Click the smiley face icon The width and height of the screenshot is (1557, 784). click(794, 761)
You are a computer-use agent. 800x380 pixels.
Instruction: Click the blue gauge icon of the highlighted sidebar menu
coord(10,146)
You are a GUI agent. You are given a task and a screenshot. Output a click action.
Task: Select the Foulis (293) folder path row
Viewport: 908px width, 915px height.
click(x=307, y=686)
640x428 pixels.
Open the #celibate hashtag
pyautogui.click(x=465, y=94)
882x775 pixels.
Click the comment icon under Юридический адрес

■ ■ ■

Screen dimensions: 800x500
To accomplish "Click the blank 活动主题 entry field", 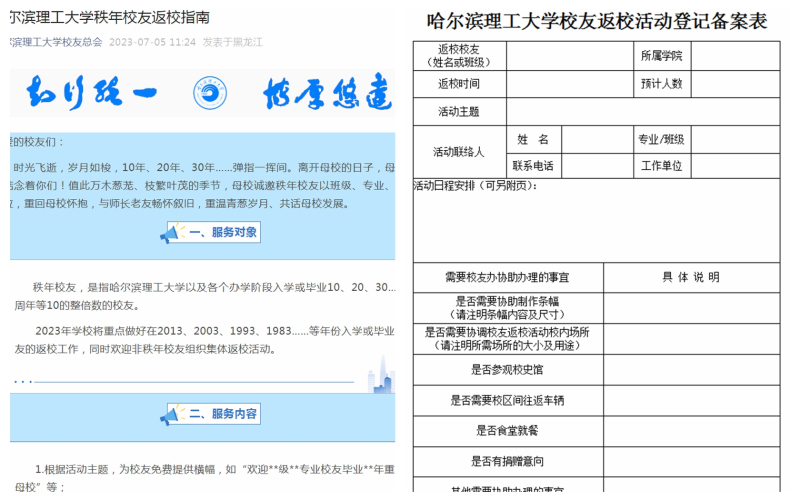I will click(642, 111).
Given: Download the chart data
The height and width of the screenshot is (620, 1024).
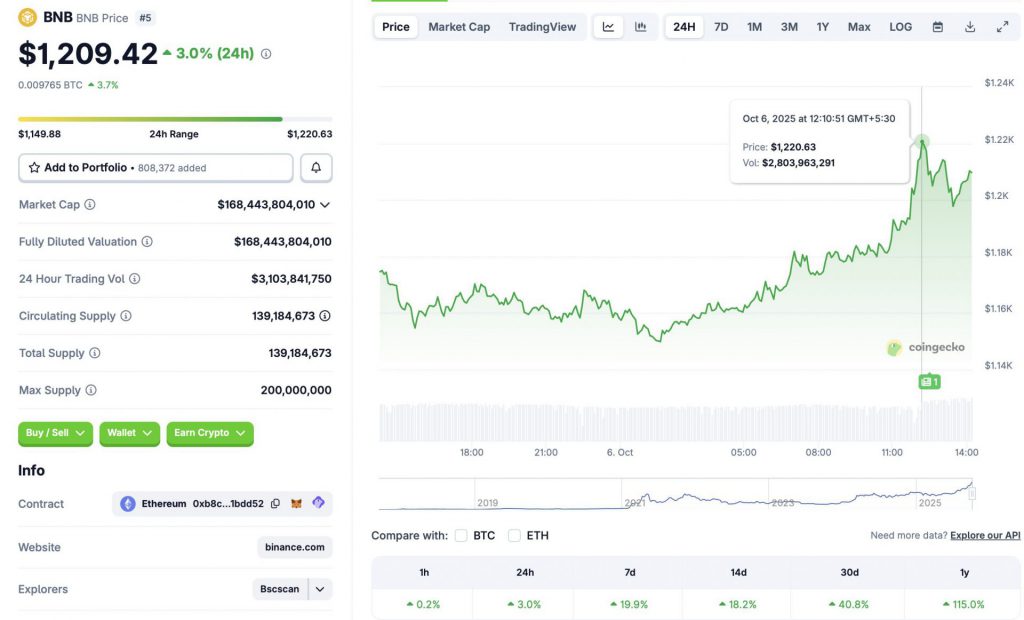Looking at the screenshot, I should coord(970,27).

■ ■ ■

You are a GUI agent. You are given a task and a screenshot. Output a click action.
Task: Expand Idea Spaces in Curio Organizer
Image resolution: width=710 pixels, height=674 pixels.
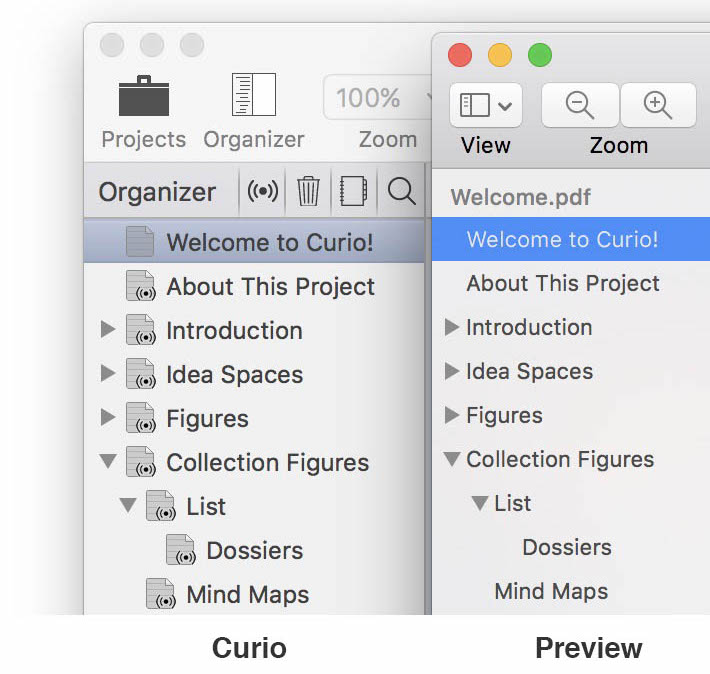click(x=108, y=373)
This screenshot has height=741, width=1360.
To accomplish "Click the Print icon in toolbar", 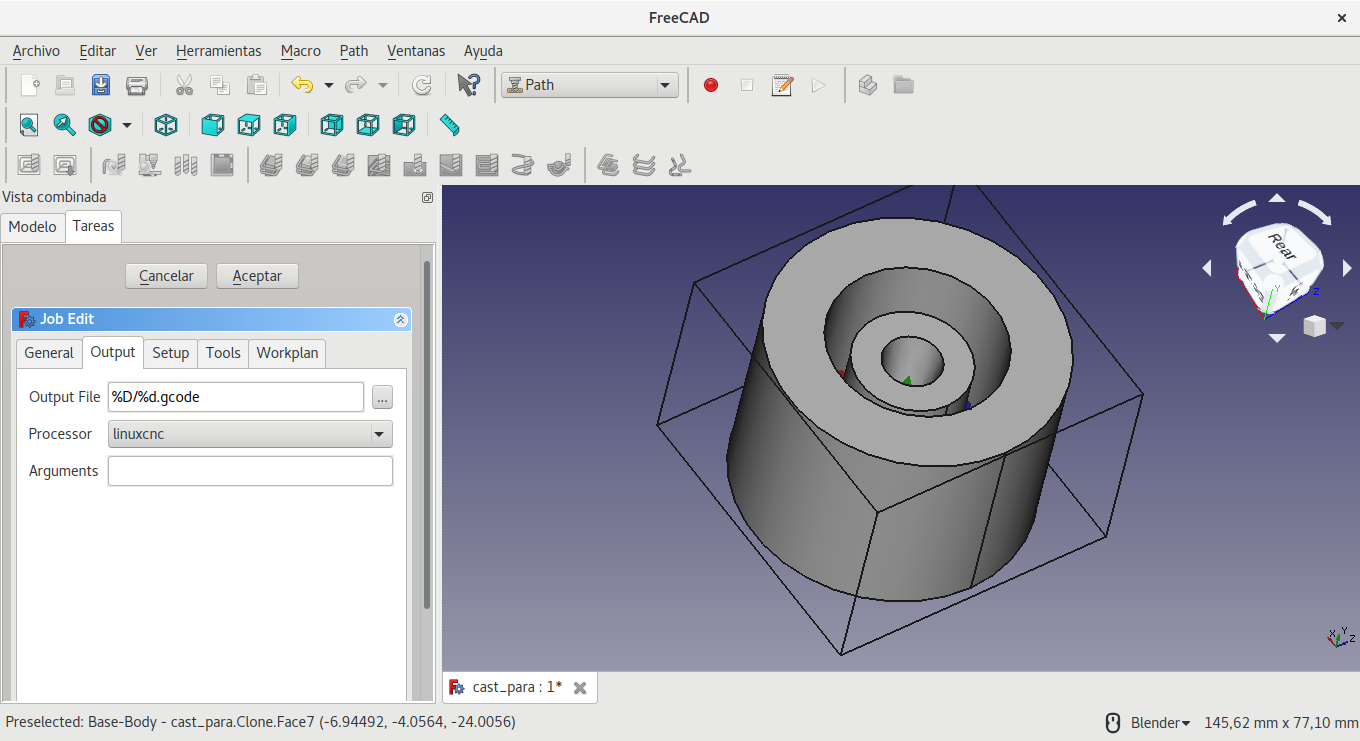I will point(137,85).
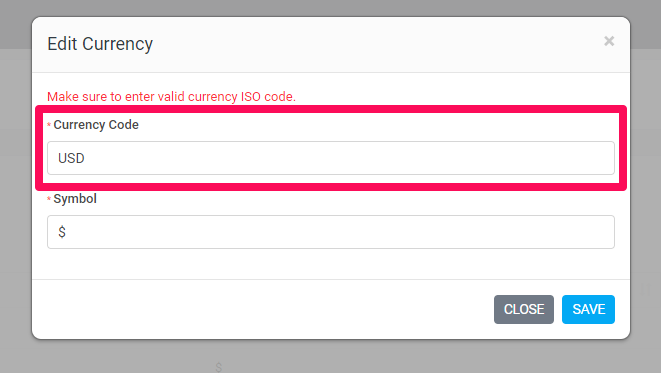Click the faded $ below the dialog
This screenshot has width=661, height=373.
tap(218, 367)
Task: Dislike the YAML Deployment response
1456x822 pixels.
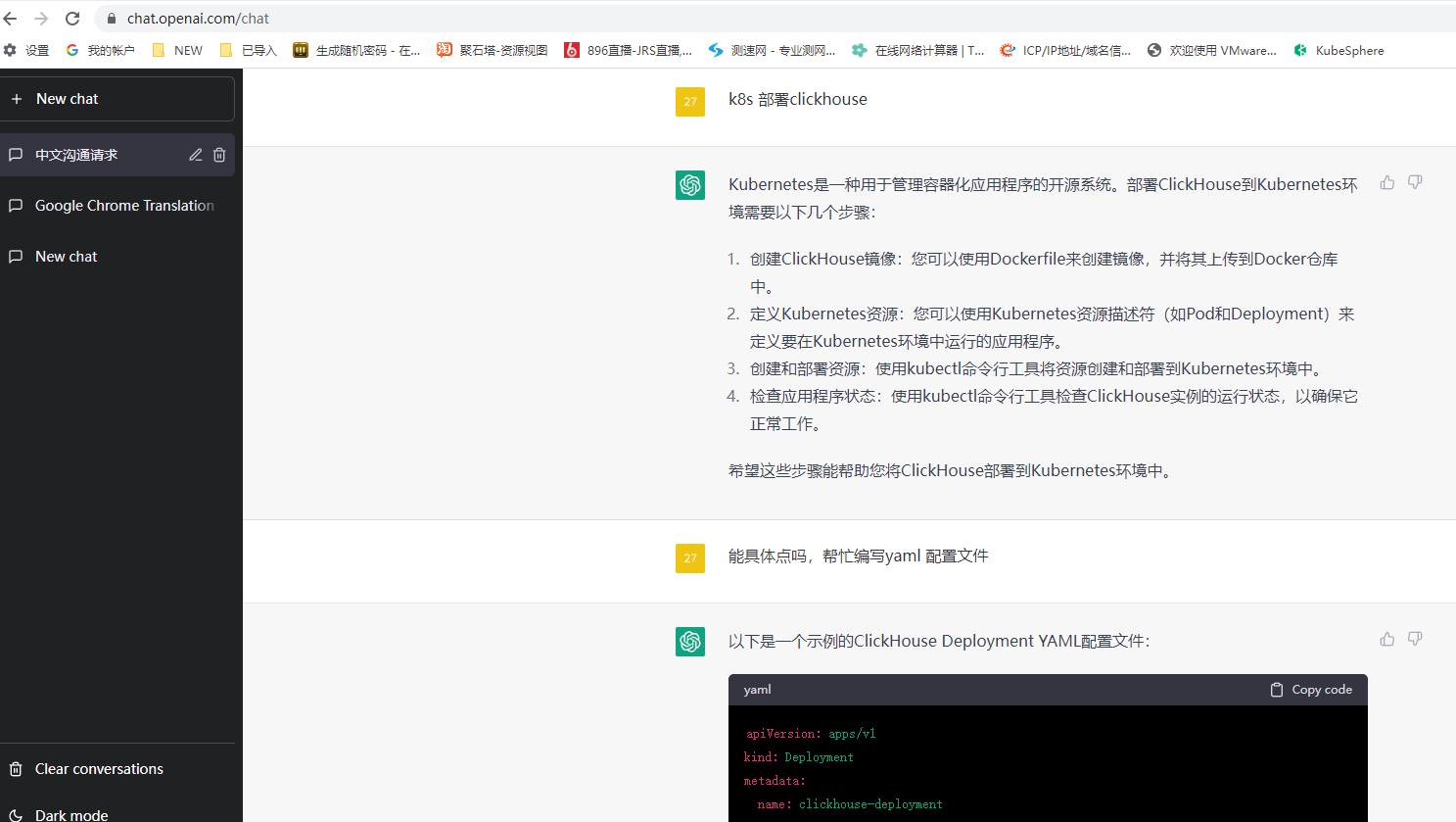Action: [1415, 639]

■ ■ ■

> **Work required**:
Take the lines above from the one containing "Instruction: Click the" down to the one containing "Click the comment", and transcribe them exactly, both ends included.

> **Output of the task**:
Instruction: Click the blue gauge icon of the highlighted sidebar menu
coord(10,146)
You are a GUI agent. You are given a task and a screenshot. Output a click action.
Task: Select the Foulis (293) folder path row
Viewport: 908px width, 915px height.
click(x=307, y=686)
640x428 pixels.
Open the #celibate hashtag
pyautogui.click(x=465, y=94)
882x775 pixels.
Click the comment icon under Юридический адрес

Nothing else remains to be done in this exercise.